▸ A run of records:

"""

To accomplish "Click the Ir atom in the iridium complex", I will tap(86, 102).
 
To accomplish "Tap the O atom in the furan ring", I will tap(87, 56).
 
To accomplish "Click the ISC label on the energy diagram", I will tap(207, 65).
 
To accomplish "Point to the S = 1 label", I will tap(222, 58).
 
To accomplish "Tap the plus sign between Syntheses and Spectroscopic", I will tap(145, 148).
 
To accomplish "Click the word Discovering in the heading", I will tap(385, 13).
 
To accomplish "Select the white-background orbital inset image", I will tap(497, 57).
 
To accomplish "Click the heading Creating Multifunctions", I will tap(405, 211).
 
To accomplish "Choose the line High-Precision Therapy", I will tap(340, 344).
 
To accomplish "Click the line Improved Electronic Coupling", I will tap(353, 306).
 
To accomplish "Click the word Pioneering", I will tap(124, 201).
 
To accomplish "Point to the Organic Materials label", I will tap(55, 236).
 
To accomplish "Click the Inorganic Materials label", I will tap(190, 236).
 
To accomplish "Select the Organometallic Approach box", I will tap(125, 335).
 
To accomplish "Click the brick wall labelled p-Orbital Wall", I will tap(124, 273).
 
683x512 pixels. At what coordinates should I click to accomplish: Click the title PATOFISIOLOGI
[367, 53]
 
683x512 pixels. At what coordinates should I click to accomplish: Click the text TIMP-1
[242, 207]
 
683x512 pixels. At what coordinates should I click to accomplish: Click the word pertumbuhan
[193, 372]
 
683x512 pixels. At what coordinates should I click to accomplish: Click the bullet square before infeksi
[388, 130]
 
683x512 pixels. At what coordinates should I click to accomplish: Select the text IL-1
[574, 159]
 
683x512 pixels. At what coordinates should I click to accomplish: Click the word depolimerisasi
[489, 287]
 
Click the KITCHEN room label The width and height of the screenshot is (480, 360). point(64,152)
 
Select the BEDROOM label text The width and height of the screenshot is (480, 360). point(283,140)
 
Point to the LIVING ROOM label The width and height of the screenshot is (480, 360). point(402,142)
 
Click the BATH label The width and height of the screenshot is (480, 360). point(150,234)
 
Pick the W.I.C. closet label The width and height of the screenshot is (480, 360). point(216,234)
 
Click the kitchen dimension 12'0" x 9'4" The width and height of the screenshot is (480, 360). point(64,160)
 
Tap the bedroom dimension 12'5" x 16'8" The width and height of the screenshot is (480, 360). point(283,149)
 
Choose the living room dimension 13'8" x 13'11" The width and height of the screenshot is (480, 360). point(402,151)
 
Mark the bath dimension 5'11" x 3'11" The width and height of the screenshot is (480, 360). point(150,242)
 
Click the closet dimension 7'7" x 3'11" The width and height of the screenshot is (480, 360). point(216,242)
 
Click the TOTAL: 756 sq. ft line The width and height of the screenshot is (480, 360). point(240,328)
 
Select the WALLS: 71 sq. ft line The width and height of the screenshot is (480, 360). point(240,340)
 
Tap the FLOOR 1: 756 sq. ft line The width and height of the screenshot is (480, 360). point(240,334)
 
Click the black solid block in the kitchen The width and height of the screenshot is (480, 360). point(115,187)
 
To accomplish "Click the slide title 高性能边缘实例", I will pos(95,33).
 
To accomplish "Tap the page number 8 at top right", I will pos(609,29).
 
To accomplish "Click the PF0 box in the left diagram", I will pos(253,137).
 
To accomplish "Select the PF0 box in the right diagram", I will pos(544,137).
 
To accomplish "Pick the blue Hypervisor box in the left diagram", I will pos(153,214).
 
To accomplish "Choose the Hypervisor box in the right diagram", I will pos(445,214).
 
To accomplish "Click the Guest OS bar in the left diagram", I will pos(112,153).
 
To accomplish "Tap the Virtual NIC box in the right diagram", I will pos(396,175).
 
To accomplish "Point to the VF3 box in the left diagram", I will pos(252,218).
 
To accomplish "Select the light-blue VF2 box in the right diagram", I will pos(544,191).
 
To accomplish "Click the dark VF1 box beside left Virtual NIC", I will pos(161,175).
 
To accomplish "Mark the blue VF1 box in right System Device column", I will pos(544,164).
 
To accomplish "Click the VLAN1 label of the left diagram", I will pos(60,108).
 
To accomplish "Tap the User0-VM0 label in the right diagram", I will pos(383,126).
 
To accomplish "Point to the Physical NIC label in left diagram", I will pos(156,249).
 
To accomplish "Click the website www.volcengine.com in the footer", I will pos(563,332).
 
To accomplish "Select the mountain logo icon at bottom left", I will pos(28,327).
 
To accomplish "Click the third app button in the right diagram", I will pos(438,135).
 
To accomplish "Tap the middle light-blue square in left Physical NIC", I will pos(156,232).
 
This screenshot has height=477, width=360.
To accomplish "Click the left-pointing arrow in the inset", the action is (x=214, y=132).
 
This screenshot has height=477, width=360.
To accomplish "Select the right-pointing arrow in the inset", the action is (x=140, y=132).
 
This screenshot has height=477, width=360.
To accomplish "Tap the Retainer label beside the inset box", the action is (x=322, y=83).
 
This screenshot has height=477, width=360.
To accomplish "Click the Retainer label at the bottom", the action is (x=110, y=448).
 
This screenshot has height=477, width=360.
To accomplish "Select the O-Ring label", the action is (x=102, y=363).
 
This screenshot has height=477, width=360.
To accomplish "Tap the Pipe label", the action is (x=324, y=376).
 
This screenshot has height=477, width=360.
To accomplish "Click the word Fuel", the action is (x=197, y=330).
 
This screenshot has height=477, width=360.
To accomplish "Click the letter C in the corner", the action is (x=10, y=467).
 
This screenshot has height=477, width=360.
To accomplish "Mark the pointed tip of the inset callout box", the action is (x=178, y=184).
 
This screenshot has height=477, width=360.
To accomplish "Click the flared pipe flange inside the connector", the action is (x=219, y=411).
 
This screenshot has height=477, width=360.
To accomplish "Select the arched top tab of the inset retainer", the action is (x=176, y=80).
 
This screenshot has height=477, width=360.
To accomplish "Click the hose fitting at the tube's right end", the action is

"""

▸ STATED EXERCISE: Please render every line of the material above as a Markdown table with the columns Row and Material line, numbering the rows in order and leaving out blank lines.

▸ REPLY:
| Row | Material line |
|---|---|
| 1 | To accomplish "Click the Ir atom in the iridium complex", I will tap(86, 102). |
| 2 | To accomplish "Tap the O atom in the furan ring", I will tap(87, 56). |
| 3 | To accomplish "Click the ISC label on the energy diagram", I will tap(207, 65). |
| 4 | To accomplish "Point to the S = 1 label", I will tap(222, 58). |
| 5 | To accomplish "Tap the plus sign between Syntheses and Spectroscopic", I will tap(145, 148). |
| 6 | To accomplish "Click the word Discovering in the heading", I will tap(385, 13). |
| 7 | To accomplish "Select the white-background orbital inset image", I will tap(497, 57). |
| 8 | To accomplish "Click the heading Creating Multifunctions", I will tap(405, 211). |
| 9 | To accomplish "Choose the line High-Precision Therapy", I will tap(340, 344). |
| 10 | To accomplish "Click the line Improved Electronic Coupling", I will tap(353, 306). |
| 11 | To accomplish "Click the word Pioneering", I will tap(124, 201). |
| 12 | To accomplish "Point to the Organic Materials label", I will tap(55, 236). |
| 13 | To accomplish "Click the Inorganic Materials label", I will tap(190, 236). |
| 14 | To accomplish "Select the Organometallic Approach box", I will tap(125, 335). |
| 15 | To accomplish "Click the brick wall labelled p-Orbital Wall", I will tap(124, 273). |
| 16 | 683x512 pixels. At what coordinates should I click to accomplish: Click the title PATOFISIOLOGI |
| 17 | [367, 53] |
| 18 | 683x512 pixels. At what coordinates should I click to accomplish: Click the text TIMP-1 |
| 19 | [242, 207] |
| 20 | 683x512 pixels. At what coordinates should I click to accomplish: Click the word pertumbuhan |
| 21 | [193, 372] |
| 22 | 683x512 pixels. At what coordinates should I click to accomplish: Click the bullet square before infeksi |
| 23 | [388, 130] |
| 24 | 683x512 pixels. At what coordinates should I click to accomplish: Select the text IL-1 |
| 25 | [574, 159] |
| 26 | 683x512 pixels. At what coordinates should I click to accomplish: Click the word depolimerisasi |
| 27 | [489, 287] |
| 28 | Click the KITCHEN room label The width and height of the screenshot is (480, 360). point(64,152) |
| 29 | Select the BEDROOM label text The width and height of the screenshot is (480, 360). point(283,140) |
| 30 | Point to the LIVING ROOM label The width and height of the screenshot is (480, 360). point(402,142) |
| 31 | Click the BATH label The width and height of the screenshot is (480, 360). point(150,234) |
| 32 | Pick the W.I.C. closet label The width and height of the screenshot is (480, 360). point(216,234) |
| 33 | Click the kitchen dimension 12'0" x 9'4" The width and height of the screenshot is (480, 360). point(64,160) |
| 34 | Tap the bedroom dimension 12'5" x 16'8" The width and height of the screenshot is (480, 360). point(283,149) |
| 35 | Choose the living room dimension 13'8" x 13'11" The width and height of the screenshot is (480, 360). point(402,151) |
| 36 | Mark the bath dimension 5'11" x 3'11" The width and height of the screenshot is (480, 360). point(150,242) |
| 37 | Click the closet dimension 7'7" x 3'11" The width and height of the screenshot is (480, 360). point(216,242) |
| 38 | Click the TOTAL: 756 sq. ft line The width and height of the screenshot is (480, 360). point(240,328) |
| 39 | Select the WALLS: 71 sq. ft line The width and height of the screenshot is (480, 360). point(240,340) |
| 40 | Tap the FLOOR 1: 756 sq. ft line The width and height of the screenshot is (480, 360). point(240,334) |
| 41 | Click the black solid block in the kitchen The width and height of the screenshot is (480, 360). point(115,187) |
| 42 | To accomplish "Click the slide title 高性能边缘实例", I will pos(95,33). |
| 43 | To accomplish "Tap the page number 8 at top right", I will pos(609,29). |
| 44 | To accomplish "Click the PF0 box in the left diagram", I will pos(253,137). |
| 45 | To accomplish "Select the PF0 box in the right diagram", I will pos(544,137). |
| 46 | To accomplish "Pick the blue Hypervisor box in the left diagram", I will pos(153,214). |
| 47 | To accomplish "Choose the Hypervisor box in the right diagram", I will pos(445,214). |
| 48 | To accomplish "Click the Guest OS bar in the left diagram", I will pos(112,153). |
| 49 | To accomplish "Tap the Virtual NIC box in the right diagram", I will pos(396,175). |
| 50 | To accomplish "Point to the VF3 box in the left diagram", I will pos(252,218). |
| 51 | To accomplish "Select the light-blue VF2 box in the right diagram", I will pos(544,191). |
| 52 | To accomplish "Click the dark VF1 box beside left Virtual NIC", I will pos(161,175). |
| 53 | To accomplish "Mark the blue VF1 box in right System Device column", I will pos(544,164). |
| 54 | To accomplish "Click the VLAN1 label of the left diagram", I will pos(60,108). |
| 55 | To accomplish "Tap the User0-VM0 label in the right diagram", I will pos(383,126). |
| 56 | To accomplish "Point to the Physical NIC label in left diagram", I will pos(156,249). |
| 57 | To accomplish "Click the website www.volcengine.com in the footer", I will pos(563,332). |
| 58 | To accomplish "Select the mountain logo icon at bottom left", I will pos(28,327). |
| 59 | To accomplish "Click the third app button in the right diagram", I will pos(438,135). |
| 60 | To accomplish "Tap the middle light-blue square in left Physical NIC", I will pos(156,232). |
| 61 | This screenshot has height=477, width=360. |
| 62 | To accomplish "Click the left-pointing arrow in the inset", the action is (x=214, y=132). |
| 63 | This screenshot has height=477, width=360. |
| 64 | To accomplish "Select the right-pointing arrow in the inset", the action is (x=140, y=132). |
| 65 | This screenshot has height=477, width=360. |
| 66 | To accomplish "Tap the Retainer label beside the inset box", the action is (x=322, y=83). |
| 67 | This screenshot has height=477, width=360. |
| 68 | To accomplish "Click the Retainer label at the bottom", the action is (x=110, y=448). |
| 69 | This screenshot has height=477, width=360. |
| 70 | To accomplish "Select the O-Ring label", the action is (x=102, y=363). |
| 71 | This screenshot has height=477, width=360. |
| 72 | To accomplish "Tap the Pipe label", the action is (x=324, y=376). |
| 73 | This screenshot has height=477, width=360. |
| 74 | To accomplish "Click the word Fuel", the action is (x=197, y=330). |
| 75 | This screenshot has height=477, width=360. |
| 76 | To accomplish "Click the letter C in the corner", the action is (x=10, y=467). |
| 77 | This screenshot has height=477, width=360. |
| 78 | To accomplish "Mark the pointed tip of the inset callout box", the action is (x=178, y=184). |
| 79 | This screenshot has height=477, width=360. |
| 80 | To accomplish "Click the flared pipe flange inside the connector", the action is (x=219, y=411). |
| 81 | This screenshot has height=477, width=360. |
| 82 | To accomplish "Select the arched top tab of the inset retainer", the action is (x=176, y=80). |
| 83 | This screenshot has height=477, width=360. |
| 84 | To accomplish "Click the hose fitting at the tube's right end", the action is |